Linucon was a combination Linux expo/science fiction convention in Austin, Texas. Conceived as a "sister convention" to Penguicon, Linucon was co-founded by Rob Landley and Stu Green.

Two Linucons were held. The first Linucon was held October 8–10, 2004, at the Red Lion Inn located at 6121 North I-35 in Austin. Linucon 2.0 was held September 30 – October 2, 2005, at the Ambassador Hotel located at the intersection of I-35 and Highway 183.

The science fiction side had three main tracks: an anime track, a literary track, and a gaming track. These tracks included cosplay (and a Masquerade), filk, a dealer's room, panels, author readings and signings, Birds of a Feather sessions, and an art show. The convention suite featured caffeinated Jell-O and ice cream made with liquid nitrogen. There was also a live action role-playing game. The video room played around the clock and both gaming rooms (computer and paper) were open 24 hours.

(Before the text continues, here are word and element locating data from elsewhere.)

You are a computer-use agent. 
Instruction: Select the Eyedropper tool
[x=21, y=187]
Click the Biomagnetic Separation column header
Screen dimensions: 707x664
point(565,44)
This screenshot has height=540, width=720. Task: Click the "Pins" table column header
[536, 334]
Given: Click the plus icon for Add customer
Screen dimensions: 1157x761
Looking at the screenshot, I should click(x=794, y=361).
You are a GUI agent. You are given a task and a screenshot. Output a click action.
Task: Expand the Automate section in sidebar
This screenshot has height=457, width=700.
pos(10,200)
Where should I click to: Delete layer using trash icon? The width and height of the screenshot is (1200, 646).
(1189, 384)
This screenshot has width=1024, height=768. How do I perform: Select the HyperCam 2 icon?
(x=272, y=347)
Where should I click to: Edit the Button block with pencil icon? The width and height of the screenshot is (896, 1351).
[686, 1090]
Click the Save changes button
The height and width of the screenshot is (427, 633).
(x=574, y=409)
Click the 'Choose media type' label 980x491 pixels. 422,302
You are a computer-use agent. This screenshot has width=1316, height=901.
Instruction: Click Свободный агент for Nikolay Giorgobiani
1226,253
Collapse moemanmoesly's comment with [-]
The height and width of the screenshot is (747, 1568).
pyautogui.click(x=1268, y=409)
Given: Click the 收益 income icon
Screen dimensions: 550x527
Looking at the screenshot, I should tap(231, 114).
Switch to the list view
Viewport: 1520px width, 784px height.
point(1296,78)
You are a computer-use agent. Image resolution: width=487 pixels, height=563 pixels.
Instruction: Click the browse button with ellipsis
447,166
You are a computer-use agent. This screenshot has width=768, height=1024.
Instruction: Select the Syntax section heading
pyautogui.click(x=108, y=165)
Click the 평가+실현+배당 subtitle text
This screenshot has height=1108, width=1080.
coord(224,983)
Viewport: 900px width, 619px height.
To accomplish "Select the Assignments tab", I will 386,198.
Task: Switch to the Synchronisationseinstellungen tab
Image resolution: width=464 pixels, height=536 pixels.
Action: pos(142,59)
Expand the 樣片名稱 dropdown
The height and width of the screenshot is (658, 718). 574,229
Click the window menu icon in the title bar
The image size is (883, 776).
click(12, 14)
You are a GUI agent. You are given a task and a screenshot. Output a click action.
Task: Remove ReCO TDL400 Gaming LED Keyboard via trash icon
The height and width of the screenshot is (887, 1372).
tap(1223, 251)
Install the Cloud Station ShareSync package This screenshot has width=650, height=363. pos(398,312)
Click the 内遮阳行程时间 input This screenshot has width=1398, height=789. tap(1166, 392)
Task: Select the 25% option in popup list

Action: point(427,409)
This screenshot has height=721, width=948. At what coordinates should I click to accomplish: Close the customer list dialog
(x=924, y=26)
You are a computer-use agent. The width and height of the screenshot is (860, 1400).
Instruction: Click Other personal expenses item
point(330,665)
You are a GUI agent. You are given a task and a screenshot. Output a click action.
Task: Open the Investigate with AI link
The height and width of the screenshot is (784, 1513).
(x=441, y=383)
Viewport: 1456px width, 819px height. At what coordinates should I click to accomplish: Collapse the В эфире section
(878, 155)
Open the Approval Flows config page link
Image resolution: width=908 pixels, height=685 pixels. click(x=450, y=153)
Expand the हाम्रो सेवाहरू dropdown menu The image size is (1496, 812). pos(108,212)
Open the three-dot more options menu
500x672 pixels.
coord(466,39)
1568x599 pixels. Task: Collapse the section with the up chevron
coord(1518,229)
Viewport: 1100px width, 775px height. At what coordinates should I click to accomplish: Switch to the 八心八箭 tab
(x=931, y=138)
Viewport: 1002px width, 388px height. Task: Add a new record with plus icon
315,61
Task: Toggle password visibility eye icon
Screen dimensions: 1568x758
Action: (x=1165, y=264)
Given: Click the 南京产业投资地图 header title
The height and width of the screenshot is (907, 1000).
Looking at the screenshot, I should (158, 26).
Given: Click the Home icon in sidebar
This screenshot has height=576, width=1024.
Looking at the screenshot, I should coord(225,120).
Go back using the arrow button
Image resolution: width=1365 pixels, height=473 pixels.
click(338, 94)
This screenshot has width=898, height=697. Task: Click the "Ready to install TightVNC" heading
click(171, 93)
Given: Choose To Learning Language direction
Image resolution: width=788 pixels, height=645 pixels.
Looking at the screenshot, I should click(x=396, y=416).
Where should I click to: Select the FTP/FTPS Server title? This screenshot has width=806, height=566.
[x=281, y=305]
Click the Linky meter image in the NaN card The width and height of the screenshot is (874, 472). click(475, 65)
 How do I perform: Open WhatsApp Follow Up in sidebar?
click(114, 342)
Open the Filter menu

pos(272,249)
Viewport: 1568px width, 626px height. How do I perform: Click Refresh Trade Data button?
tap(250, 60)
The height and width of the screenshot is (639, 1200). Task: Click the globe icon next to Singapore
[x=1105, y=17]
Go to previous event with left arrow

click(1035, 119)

The technical side ranged over such subjects as Linux kernel architecture, security and network administration, web design, use of Linux on a laptop, computer gaming, digital art, electronic publishing, and machinima. Free wireless internet access was available. There were panels, tutorials, an "installfest" and featured guests who went head to head in a first person shooter elimination tournament (the "celebrity fragfest").

Notable guests included actor Wil Wheaton, Jay "Tron Guy" Maynard, game designer Steve Jackson, and Linux activist Eric S. Raymond.

==Aftermath==
Financial difficulties and the departure of primary founder Rob Landley from Austin led to the shutdown of Linucon after the second event.